We’re overwhelmed by the amount of suffering in the world. It’s impossible to notice what’s going on in the world during this dark age without feeling overwhelmed and helpless. There are very few true solutions. Most solutions only result in more complex problems, and every act of compassion is countered by more acts of aggression and greed. The sheer number of problems, and their unending nature and global scale, has pushed many of us into silence. It is too much to bear, and so we choose numbness over involvement.

People feel more powerless now than at any time in recent history. Recently I was in a conversation with twenty-five people, ages twenty-two to sixty, from fifteen different countries. I was saddened to hear that all but one of us shared the same experience—we do not feel represented by our governments, and we feel powerless to change this. Decisions are being made in our name that we absolutely disagree with. As one young leader from England now living in Holland remarked: “I see all these decisions being made by men in ties. I feel so angry. I see the youth not being heard, getting pissed off and going to the streets in protest, and look at what happens to them!”

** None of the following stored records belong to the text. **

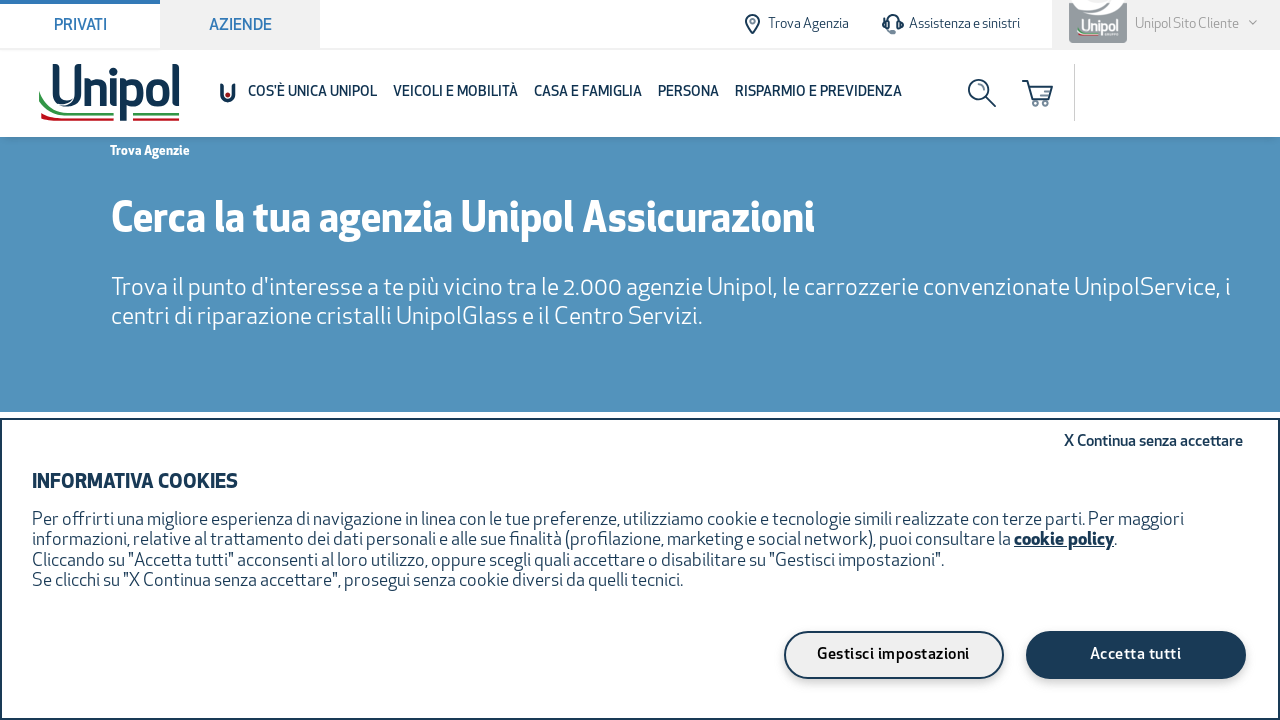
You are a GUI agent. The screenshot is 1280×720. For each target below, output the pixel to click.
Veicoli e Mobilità (455, 92)
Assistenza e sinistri (950, 24)
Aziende (240, 26)
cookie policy (1064, 540)
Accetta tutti (1136, 655)
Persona (688, 92)
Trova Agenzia (794, 24)
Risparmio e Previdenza (818, 92)
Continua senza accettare (1153, 442)
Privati (80, 26)
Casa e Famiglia (588, 92)
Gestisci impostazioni (893, 655)
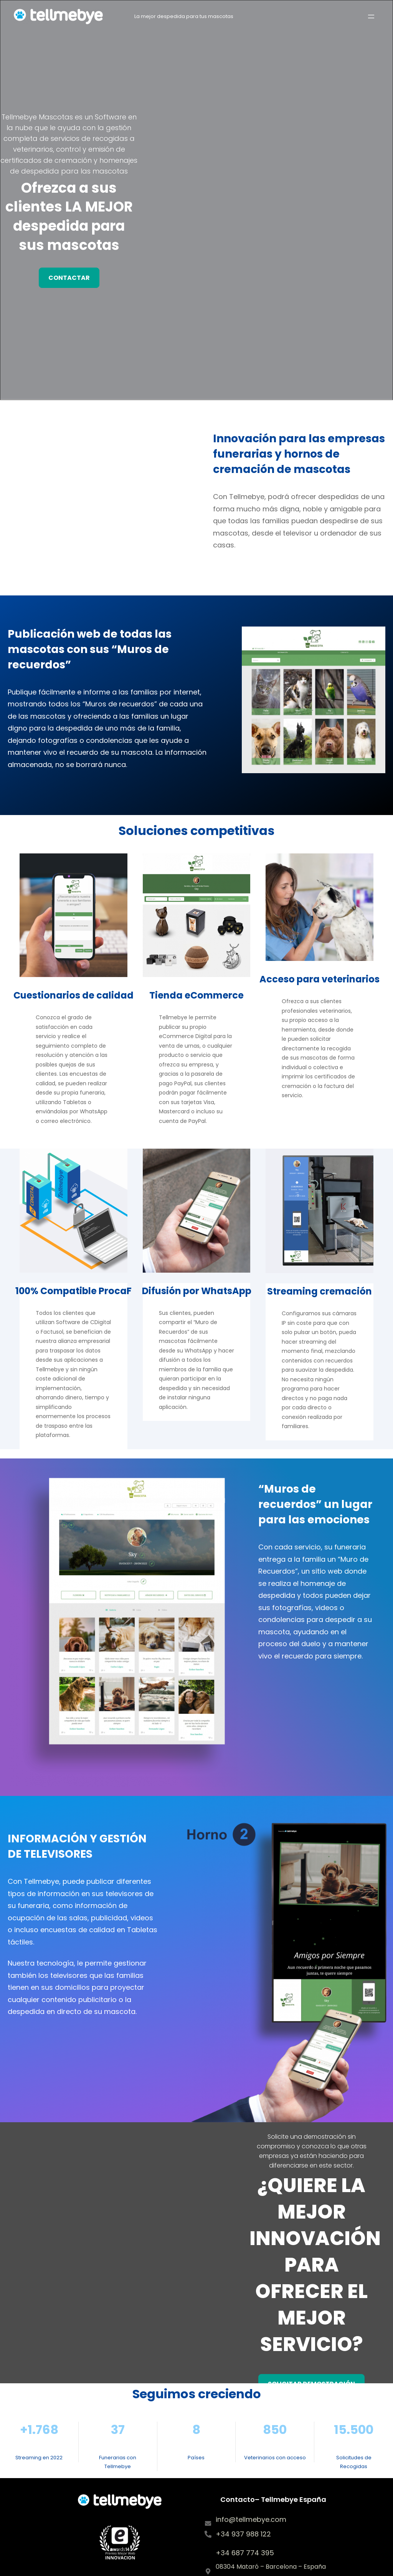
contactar (69, 277)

We’re afraid of what we might lose if we speak out. A young Ecuadorian environmentalist working for her government described how she couldn’t get support from local environmental organizations because they were afraid they might lose their government funds. The U.S. educator who named “our great silences” noted that educators fear the loss of funding or favors if they question current policies. In the sixties, this was called “being co-opted,” forfeiting one’s integrity and principles in order to stay on the good side of those in power. Since then, co-optation seems to have become far more prevalent, just more subtle. We hesitate to challenge those who offer us employment, funds, or respectability. We want to see change, justice, peace, but delude ourselves into thinking these can occur with no cost to ourselves.

We’ve convinced ourselves that what is happening elsewhere doesn’t affect us. Perhaps we’re still denying our interconnectedness, believing that things happening far away do not threaten us. Or perhaps we’re grasping for whatever personal benefits we can while we still have time, sensing that things are only getting worse.

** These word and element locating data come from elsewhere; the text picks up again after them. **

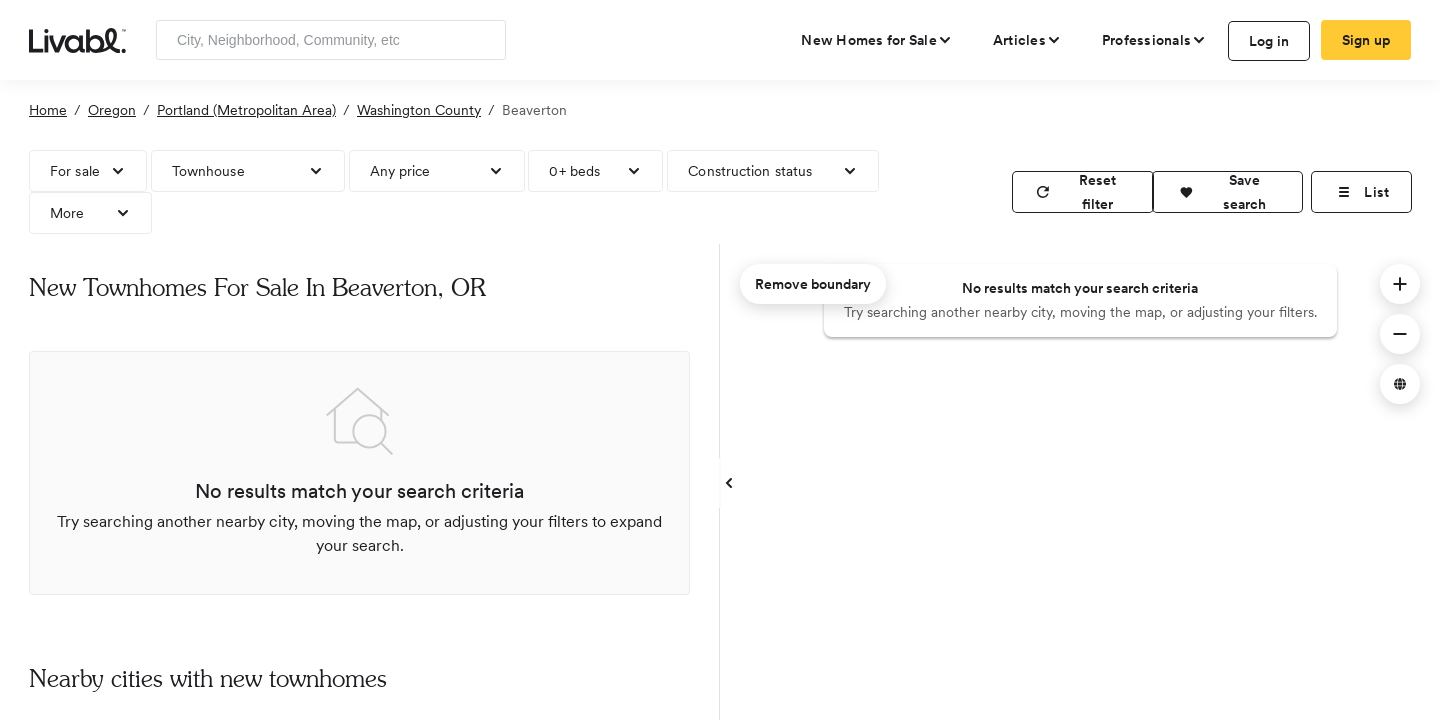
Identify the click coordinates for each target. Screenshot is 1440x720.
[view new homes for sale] (877, 40)
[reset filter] (1083, 192)
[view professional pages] (1154, 40)
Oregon (112, 110)
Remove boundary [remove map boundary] (813, 284)
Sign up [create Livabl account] (1366, 40)
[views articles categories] (1027, 40)
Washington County (419, 110)
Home (48, 110)
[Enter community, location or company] (331, 40)
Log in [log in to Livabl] (1269, 41)
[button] (1227, 192)
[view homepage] (77, 39)
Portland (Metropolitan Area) (246, 110)
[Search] (483, 40)
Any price (400, 171)
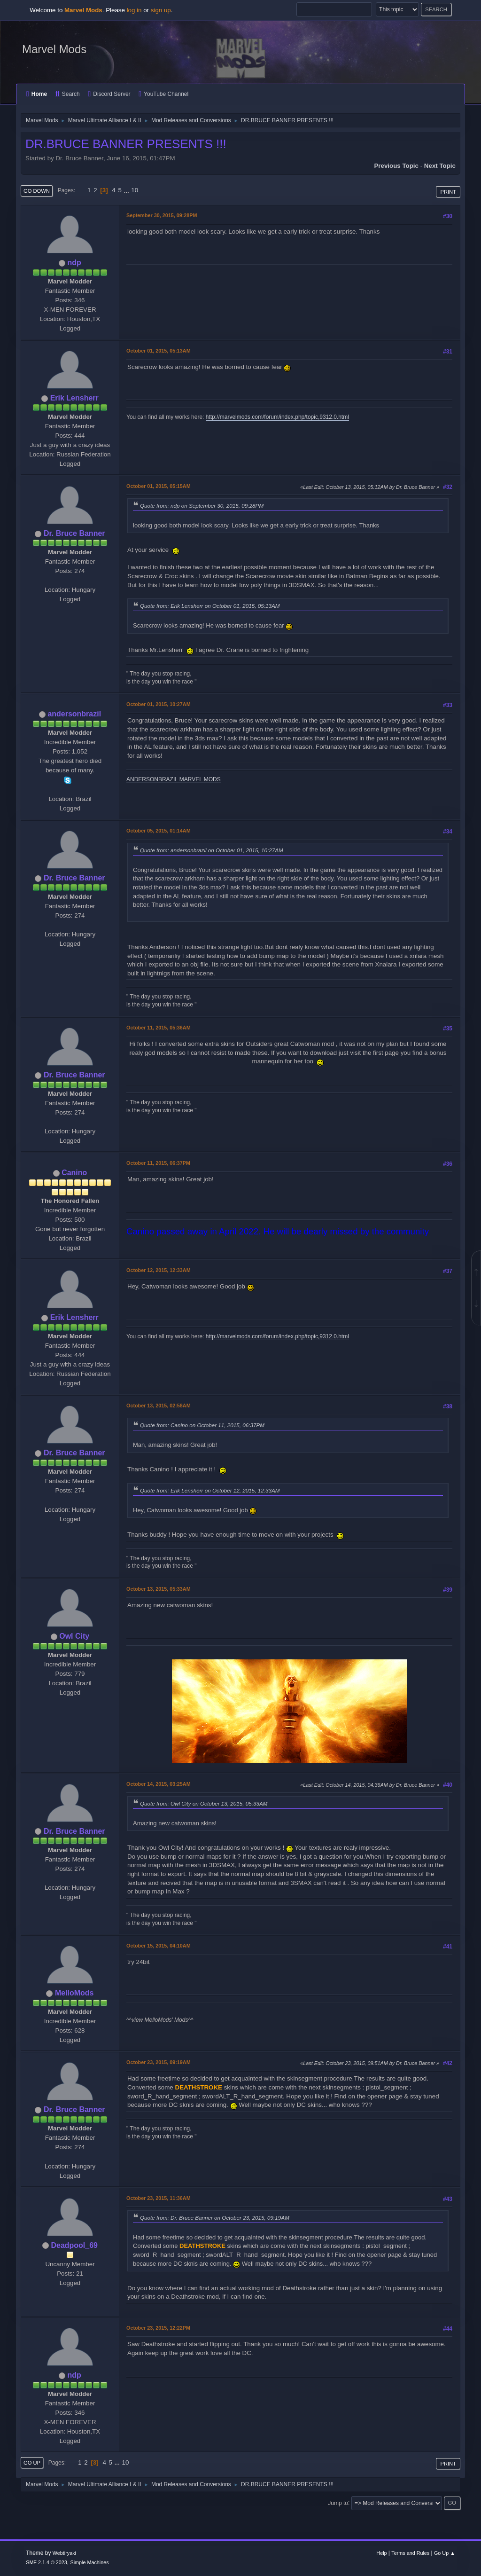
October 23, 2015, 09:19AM (158, 2062)
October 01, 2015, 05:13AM (158, 350)
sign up (161, 10)
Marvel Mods (54, 49)
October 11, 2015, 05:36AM (158, 1027)
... (127, 190)
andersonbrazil (74, 714)
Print (448, 192)
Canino (74, 1173)
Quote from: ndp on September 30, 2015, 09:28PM (202, 506)
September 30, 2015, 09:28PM (161, 215)
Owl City (74, 1636)
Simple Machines (89, 2562)
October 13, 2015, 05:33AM (158, 1589)
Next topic (440, 165)
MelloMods (74, 1993)
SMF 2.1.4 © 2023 (46, 2562)
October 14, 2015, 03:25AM (158, 1784)
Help (381, 2553)
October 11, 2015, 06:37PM (158, 1163)
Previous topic (396, 165)
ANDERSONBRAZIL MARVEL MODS (173, 779)
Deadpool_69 (74, 2245)
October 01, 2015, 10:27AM (158, 704)
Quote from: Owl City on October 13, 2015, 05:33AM (204, 1803)
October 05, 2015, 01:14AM (158, 830)
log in (134, 10)
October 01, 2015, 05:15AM (158, 486)
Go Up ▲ (444, 2553)
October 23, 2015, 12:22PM (158, 2328)
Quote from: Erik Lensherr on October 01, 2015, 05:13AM (210, 606)
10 (134, 190)
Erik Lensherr (74, 398)
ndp (74, 263)
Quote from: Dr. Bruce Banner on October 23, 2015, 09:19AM (214, 2218)
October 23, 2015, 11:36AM (158, 2198)
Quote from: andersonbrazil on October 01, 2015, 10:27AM (211, 850)
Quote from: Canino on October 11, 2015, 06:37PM (202, 1425)
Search (67, 94)
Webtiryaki (64, 2553)
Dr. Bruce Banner (74, 533)
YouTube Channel (163, 94)
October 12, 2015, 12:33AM (158, 1270)
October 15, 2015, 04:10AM (158, 1945)
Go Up (31, 2463)
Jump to (338, 2502)
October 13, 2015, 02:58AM (158, 1405)
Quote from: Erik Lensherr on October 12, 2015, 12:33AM (210, 1490)
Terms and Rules (410, 2553)
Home (36, 94)
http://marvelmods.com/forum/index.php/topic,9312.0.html (277, 417)
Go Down (36, 191)
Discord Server (109, 94)
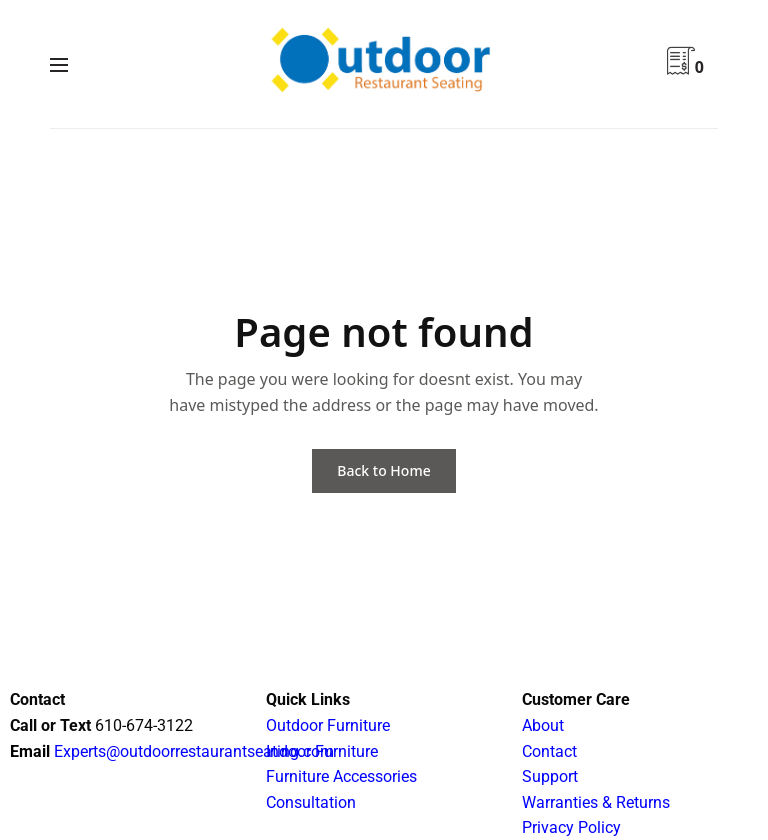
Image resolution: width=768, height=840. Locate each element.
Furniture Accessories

I had a personal wake-up call about silence and giving voice several years ago, when I was working with a colleague from South Africa. It was just eighteen months after the elections that brought Nelson Mandela and black South Africans to power. My friend, like many white South Africans, was just then learning the details of apartheid, the system under which he, as a white, had prospered, while millions had suffered so horribly. As more and more atrocities were revealed, his twenty-seven-year-old son confronted him one day: “How could you not have known what was going on? How could you not know?” I was sitting in the serene comfort of a conference room in America when I heard this story. But the question pierced right through me. I knew in that moment that I never wanted to be in the position of my friend, that I never wanted to be confronted by my own children or grandchildren.

Since then, I do not always speak up for all the issues and problems that disturb me. I give voice to some and not for others. I can’t pretend that I make rational choices, where I “choose my battles.” Sometimes I am just too tired to care; sometimes I lack courage; sometimes I notice that others have picked up that cause and I don’t have to. But at least I now notice when I remain silent and am more conscious that silence is a choice I make. I’m learning that silence is not the absence of action, but another form of action. And I hold myself accountable for that.

The eighteenth-century historian Edmund Burke said it clearly: “The only thing necessary for the triumph of evil is for good men to do nothing.” I hope that I am doing what I can, although it may not be enough. And if my grandchildren one day come to me and ask, “Why didn’t you do something?” at least I will be able to tell them what I did.